The Obsession(126)



“Yes. I left my car at the airport. I didn’t want to drive that far for the week I’d be home.”

“A shot you took in Battery Park, and the corresponding crime scene photo. Another high-risk vic. Working girl, junkie, early midtwenties. Blonde.”

“Donna wasn’t blonde. And the older woman—”

“Donna wasn’t his first choice. Neither was the older woman. It’s a pattern, Naomi.”

The cold, a jagged ball of ice, settled in her belly. “He’s using my work.”

“There are more.”

“How many more?”

“Four more I can connect through the photos. Then there are the missings, missing from areas I’ve been able to track you to through the photos. I need the dates—the dates and locations for the last two years. You keep track.”

“Yes. I don’t blog about a place until I’ve left it—I’m careful. But I keep a log of where I was, what date I took what shots. On my computer.”

“I need you to send them to me. If you’ve kept a log further back, I want that, too.”
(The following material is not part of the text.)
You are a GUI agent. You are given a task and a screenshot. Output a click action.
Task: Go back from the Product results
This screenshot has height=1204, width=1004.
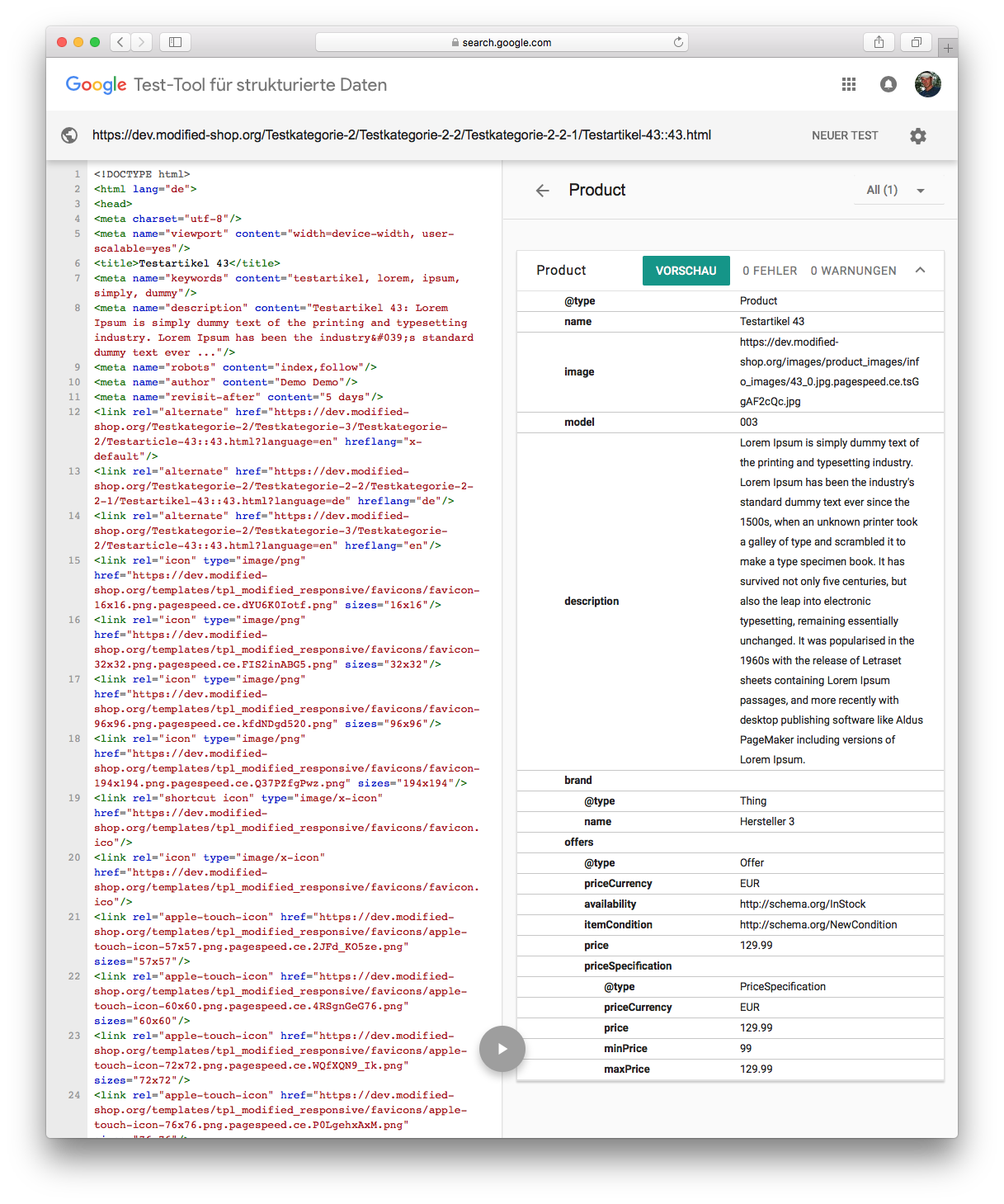click(x=542, y=191)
She focused on Xander’s hands, hands warm and firm on her shoulders. “I have a log from when I left New York, from when I left six years ago. I have everything.”

“I want everything. I’m sorry, Naomi.”

“He didn’t just stumble onto my site and decide to use my photos. He’s following me, either literally or through my blog, or my photos. How far back have you gone?”

“Those two years so far.”

“And you think it’s longer.”

“I’m going to find out.”

“He’s not following, he’s stalking.” When her shoulders only went stiffer under his hands, Xander turned her around on the stool. “You’ll handle it because you have to. She’ll handle it,” he said to Mason without taking his eyes off Naomi. “He’s been stalking you for at least two years. His preferred victim is blonde because you are. And they’re all you. That’s what your brother’s not saying.”

“It’s a theory, and I need more information.”

Xander flicked a glance at Mason, barely a heartbeat. “You’re trying to ease her into it because you’re worried she’ll break. But that’s not the way for you, is it, Naomi?” His gaze met hers, held her. “You’re not going to break.”

“I’m not going to break.” But a part of her was trying desperately to shore up the cracks. “He . . . He takes them, and he keeps them at least for a couple of days so he can rape them, torture them, gratify himself. After he’s beaten them and raped them, kept them in the dark, cut them, choked them, kept them bound and gagged, he strangles them.”

She drew a shaky breath, then another, steadier before she turned to Mason. “Like our father. Too much like our father now, too much like it to say there are other cruel, sick men who do this. He’s killing like Thomas Bowes, and following me, the way I followed our father that night.”

“I believe he’s studied Thomas Bowes—he may have written to him, visited him, and I’m pulling that line. I believe he’s studied you. He’s here, and for the first time that I can verify, he’s killed twice in the same place.”

“Because I’m in the same place.”

“Yes. From what I’m putting together, he’s evolved. His method, while not exactly the same as Bowes’s, has mimicked it.”

No coincidence, no excuses, she ordered herself. The facts stood clear and straight. She had to face them.

“Why hasn’t he come after me? The others are what you call surrogates; why hasn’t he come after me? There have to have been countless opportunities.”

“Because then it’s over,” Xander said, shrugged. “Sorry,” he said to Mason. “It’s what makes sense.”

“And I agree. I still have more to do, more to analyze, but I can tell you I’ve got enough to have convinced Chief Winston and the coordinator of the BAU to send a team here. This unsub is smart, organized, mission-oriented, and tenacious. But he’s also arrogant—and that arrogance, using those particular sites for his dump spots, is going to break this open. We’re going to stop him, Naomi. I need the data from you. It’s key.”

“I’ll go up, email you the files.” She slid off the stool, went up the back steps without another word.

“She’s telling herself she can’t have this.” Mason lifted his hands to encompass the house, the life. “Not now. What Bowes is, what she tried to leave behind, came here with her.”

“Yeah, she’s telling herself that. She’s wrong.”

With a nod, Mason started to get up, sat back again. “You go. The torch passed while I wasn’t around. And we both came from him. She needs somebody who doesn’t carry that.”

“I’ll take care of it.”



She sat at her desk, her beautifully restored desk in her beautifully designed studio. A space that, less than an hour before, had made her so happy, so hopeful.

Had she really told herself, really believed, the past was done? Never done, she thought now. Never over. The ghosts never exorcised.

And once again a killer’s life twined and twisted with hers.